Our bodies were as tightly wound together as two bodies can be. My chin was pressed into his neck, my lips somewhere near his ear, his whole body slippery with anticipation. His breathing was heavy, rhythmic. Mine was keeping pace.
Then came the flash of light. An image, bursting into my mind. A stranger’s face, loving and peaceful and kind and wicked and cruel, all at once. One of Cinderella’s sinister stepsisters, only far more beautiful.
I suddenly remembered the bookshop. The headline, my hours on the Internet, and something beyond all the details I’d read. Someone else’s games and mysteries and … wrongs. My whole body suddenly felt the immense, overwhelming wrongness of the world. And I remembered the highway, the flashes of my thoughts and fears on the drive instantly back before my eyes. The image. The face.
And I can hear whimpering, and crying; the utterances of a creature, crying out and asking me to know its pain. A judgement, cascading into my present.
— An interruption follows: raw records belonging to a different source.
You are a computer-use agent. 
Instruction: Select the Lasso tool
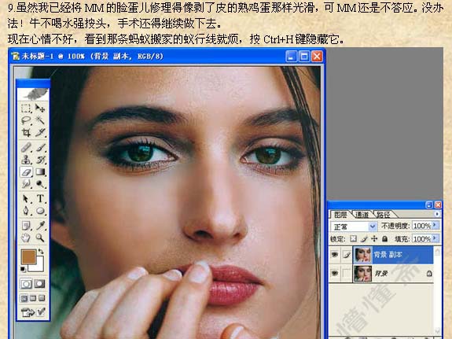[26, 120]
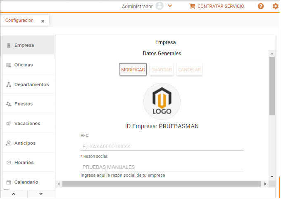Expand the Administrador user dropdown arrow
The width and height of the screenshot is (281, 199).
click(170, 6)
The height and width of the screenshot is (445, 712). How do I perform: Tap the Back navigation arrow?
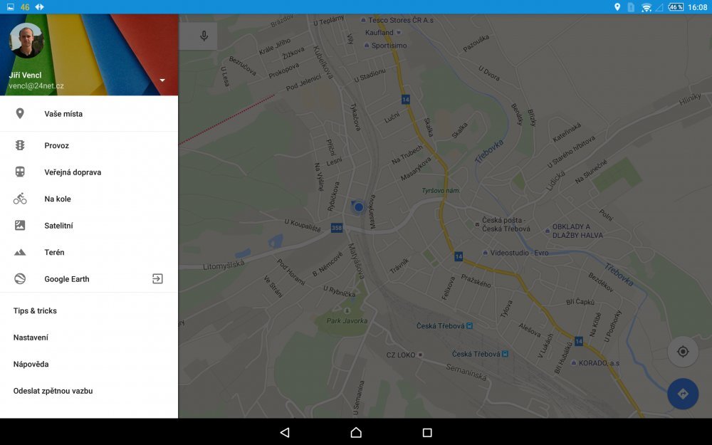coord(285,431)
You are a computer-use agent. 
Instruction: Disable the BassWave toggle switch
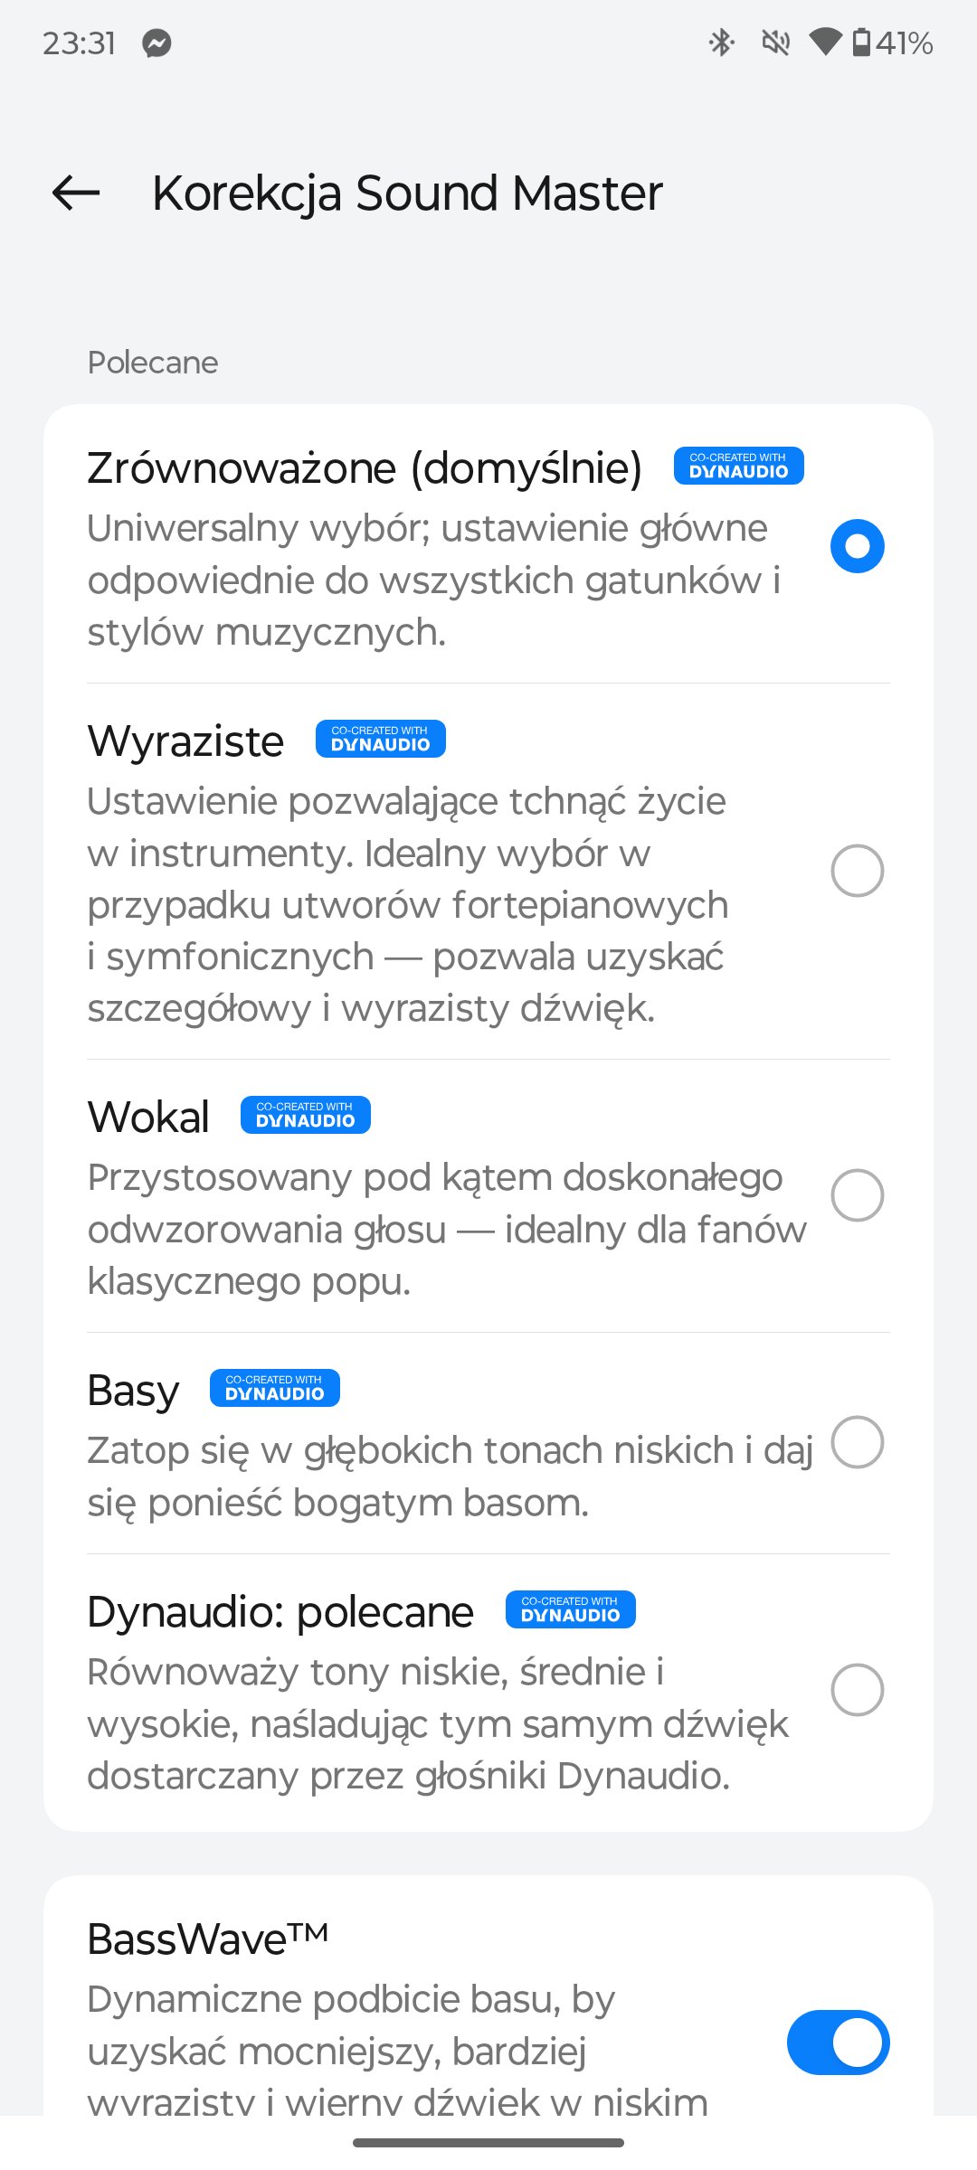click(839, 2043)
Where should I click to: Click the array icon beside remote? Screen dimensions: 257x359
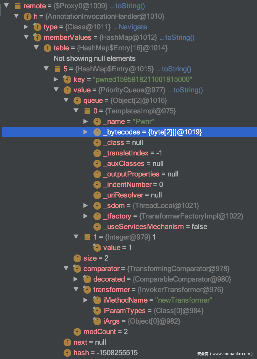coord(18,6)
And in my embrace with my solidity and my rock, my arms wrapped around David’s fiery chest, I said it. The single word that echoed out to me from that strange, white darkness.
A name. Her name.
‘Emma.’
I don’t know where it came from, why it made my lips move. But her name was suddenly there, and I couldn’t keep it to myself.
‘Emma.’
I could feel David’s body go rigid beneath me. There was ice. The cessation of everything. And then the world stopped, and started to fade away.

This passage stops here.